Title :
Logging and recovery in adaptive software distributed shared memory systems
Author :
Kongmunvattana, Angkul ; Tzeng, Nian-Feng
Author_Institution :
Center for Adv. Comput. Studies, Univ. of Southwestern Louisiana, Lafayette, LA, USA
Abstract :
Software distributed shared memory (DSM) improves the programmability of message-passing machines and workstation clusters by providing a shared memory abstract (i.e., a coherent global address space) to programmers. As in any distributed system, however; the probability of software DSM failures increases as the system size grows. This paper presents a new efficient logging protocol for adaptive software DSM (ADSM), called adaptive logging (AL). It is suitable for both coordinated and independent checkpointing since it speeds up the recovery process and eliminates the unbounded rollback problem associated with independent checkpointing. By leveraging the existing coherence data maintained by ADSM, our AL protocol adapts to log only unrecoverable data (which cannot be recreated or retrieved after a failure) necessary for correct recovery, reducing both the number of messages logged and the amount of logged data. We have performed experiments on a cluster of eight Sun Ultra-5 workstations, comparing our AL protocol against the previous message logging (ML) protocol by implementing both protocols in TreadMarks-based ADSM. The experimental results show that our AL protocol consistently outperforms the ML protocol: Our protocol increases the execution time slightly by 2% to 10% during failure-free execution, while the ML protocol lengthens the execution time by many folds due to its larger log size and higher number of messages logged.
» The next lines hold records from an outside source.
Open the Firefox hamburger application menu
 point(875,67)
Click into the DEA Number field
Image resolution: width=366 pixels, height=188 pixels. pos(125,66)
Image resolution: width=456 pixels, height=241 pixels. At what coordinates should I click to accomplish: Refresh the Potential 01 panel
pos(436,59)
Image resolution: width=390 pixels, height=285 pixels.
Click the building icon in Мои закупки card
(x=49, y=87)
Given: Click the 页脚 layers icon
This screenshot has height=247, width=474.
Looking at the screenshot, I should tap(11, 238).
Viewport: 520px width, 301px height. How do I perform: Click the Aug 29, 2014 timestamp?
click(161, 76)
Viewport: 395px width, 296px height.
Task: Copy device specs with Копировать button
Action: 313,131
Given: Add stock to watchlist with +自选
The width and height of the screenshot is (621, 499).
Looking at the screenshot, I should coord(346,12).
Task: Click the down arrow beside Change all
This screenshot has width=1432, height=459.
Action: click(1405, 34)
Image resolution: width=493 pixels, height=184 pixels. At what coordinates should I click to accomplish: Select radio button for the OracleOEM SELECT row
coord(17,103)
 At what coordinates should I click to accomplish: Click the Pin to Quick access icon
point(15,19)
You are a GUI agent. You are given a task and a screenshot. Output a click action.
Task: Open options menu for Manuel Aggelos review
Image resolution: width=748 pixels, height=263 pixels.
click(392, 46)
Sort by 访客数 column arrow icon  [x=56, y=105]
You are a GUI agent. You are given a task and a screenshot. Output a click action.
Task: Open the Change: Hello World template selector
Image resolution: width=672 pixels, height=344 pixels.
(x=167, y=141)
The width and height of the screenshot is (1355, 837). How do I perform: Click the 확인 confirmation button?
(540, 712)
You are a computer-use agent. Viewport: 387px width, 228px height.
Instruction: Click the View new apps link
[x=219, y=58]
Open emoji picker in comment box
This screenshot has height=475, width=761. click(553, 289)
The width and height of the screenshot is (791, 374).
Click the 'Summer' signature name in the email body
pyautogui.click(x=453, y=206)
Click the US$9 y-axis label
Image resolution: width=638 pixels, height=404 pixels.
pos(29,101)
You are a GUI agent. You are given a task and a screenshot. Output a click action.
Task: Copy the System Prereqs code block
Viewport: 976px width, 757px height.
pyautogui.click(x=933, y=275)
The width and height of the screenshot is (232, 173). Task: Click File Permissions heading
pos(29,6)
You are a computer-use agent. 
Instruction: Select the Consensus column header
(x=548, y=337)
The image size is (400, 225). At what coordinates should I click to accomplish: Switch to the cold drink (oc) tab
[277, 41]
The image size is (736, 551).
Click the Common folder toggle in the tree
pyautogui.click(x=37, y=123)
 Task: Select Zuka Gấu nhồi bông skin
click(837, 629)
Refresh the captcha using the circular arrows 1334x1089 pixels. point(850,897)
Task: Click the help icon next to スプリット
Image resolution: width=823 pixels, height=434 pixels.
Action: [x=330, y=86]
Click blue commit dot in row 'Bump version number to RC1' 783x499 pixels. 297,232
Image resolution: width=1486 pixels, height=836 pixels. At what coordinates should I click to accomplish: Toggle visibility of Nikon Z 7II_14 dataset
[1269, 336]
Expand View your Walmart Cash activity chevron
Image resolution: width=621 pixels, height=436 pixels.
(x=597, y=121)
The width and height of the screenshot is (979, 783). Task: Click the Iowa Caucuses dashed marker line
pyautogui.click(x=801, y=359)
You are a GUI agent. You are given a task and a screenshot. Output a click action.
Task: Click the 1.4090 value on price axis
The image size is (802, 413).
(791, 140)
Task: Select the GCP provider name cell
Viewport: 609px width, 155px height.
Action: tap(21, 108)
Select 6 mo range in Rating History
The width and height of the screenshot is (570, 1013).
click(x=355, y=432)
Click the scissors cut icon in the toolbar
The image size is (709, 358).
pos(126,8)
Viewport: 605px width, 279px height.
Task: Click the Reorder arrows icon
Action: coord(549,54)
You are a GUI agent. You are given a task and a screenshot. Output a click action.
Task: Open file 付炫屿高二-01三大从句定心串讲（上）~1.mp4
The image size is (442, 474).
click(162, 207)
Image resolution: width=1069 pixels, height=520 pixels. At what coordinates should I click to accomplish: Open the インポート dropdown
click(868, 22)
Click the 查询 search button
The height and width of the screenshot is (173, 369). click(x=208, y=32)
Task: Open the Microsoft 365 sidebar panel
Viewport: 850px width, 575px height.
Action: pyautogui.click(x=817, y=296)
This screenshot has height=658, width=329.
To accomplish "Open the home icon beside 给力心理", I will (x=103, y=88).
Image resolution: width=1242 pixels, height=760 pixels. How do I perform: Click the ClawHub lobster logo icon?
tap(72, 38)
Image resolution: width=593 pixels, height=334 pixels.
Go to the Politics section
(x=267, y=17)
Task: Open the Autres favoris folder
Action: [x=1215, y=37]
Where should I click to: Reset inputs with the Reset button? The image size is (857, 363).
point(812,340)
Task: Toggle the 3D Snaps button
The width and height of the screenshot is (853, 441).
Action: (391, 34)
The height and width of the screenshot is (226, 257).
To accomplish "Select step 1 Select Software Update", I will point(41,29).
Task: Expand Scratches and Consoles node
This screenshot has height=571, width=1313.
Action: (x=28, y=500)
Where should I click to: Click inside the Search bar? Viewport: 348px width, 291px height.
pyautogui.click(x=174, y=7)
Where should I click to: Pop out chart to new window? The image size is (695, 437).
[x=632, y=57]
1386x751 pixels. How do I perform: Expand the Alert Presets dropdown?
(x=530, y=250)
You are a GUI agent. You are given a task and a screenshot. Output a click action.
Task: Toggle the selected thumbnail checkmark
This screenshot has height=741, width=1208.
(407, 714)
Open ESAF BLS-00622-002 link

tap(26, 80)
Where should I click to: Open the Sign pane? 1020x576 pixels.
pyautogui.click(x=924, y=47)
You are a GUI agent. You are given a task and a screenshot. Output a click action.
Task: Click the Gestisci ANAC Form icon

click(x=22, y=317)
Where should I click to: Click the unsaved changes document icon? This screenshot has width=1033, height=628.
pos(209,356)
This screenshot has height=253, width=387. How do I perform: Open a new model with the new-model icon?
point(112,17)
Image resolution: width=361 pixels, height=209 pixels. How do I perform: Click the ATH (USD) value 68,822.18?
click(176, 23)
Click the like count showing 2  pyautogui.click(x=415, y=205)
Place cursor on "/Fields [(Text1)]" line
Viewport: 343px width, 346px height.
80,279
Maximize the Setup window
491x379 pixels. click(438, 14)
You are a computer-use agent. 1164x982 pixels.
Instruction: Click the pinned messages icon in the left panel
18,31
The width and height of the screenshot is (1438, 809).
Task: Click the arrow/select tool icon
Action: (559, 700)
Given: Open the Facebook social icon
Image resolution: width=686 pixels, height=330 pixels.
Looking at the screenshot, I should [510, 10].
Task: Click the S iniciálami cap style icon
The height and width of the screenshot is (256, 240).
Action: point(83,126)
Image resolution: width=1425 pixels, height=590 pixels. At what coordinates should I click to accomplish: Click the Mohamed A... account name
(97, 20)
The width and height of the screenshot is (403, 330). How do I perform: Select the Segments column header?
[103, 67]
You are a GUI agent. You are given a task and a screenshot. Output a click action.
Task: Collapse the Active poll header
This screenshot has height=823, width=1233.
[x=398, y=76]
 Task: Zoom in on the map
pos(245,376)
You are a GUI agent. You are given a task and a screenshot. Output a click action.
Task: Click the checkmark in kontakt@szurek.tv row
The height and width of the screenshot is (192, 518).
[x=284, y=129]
Our AL-based recovery also outperforms ML-based recovery by 9% to 17% under parallel application examined
Keywords :
distributed shared memory systems; system recovery; adaptive logging; adaptive software; adaptive software DSM; coherent global address space; distributed shared memory systems; message-passing machines; shared memory abstract; workstation clusters; Access protocols; Application software; Coherence; Distributed computing; Electronic switching systems; Parallel programming; Programming profession; Software performance; Sun; Workstations;
Conference_Titel :
Reliable Distributed Systems, 1999. Proceedings of the 18th IEEE Symposium on
Conference_Location :
Lausanne
Print_ISBN :
0-7695-0290-3
DOI :
10.1109/RELDIS.1999.805096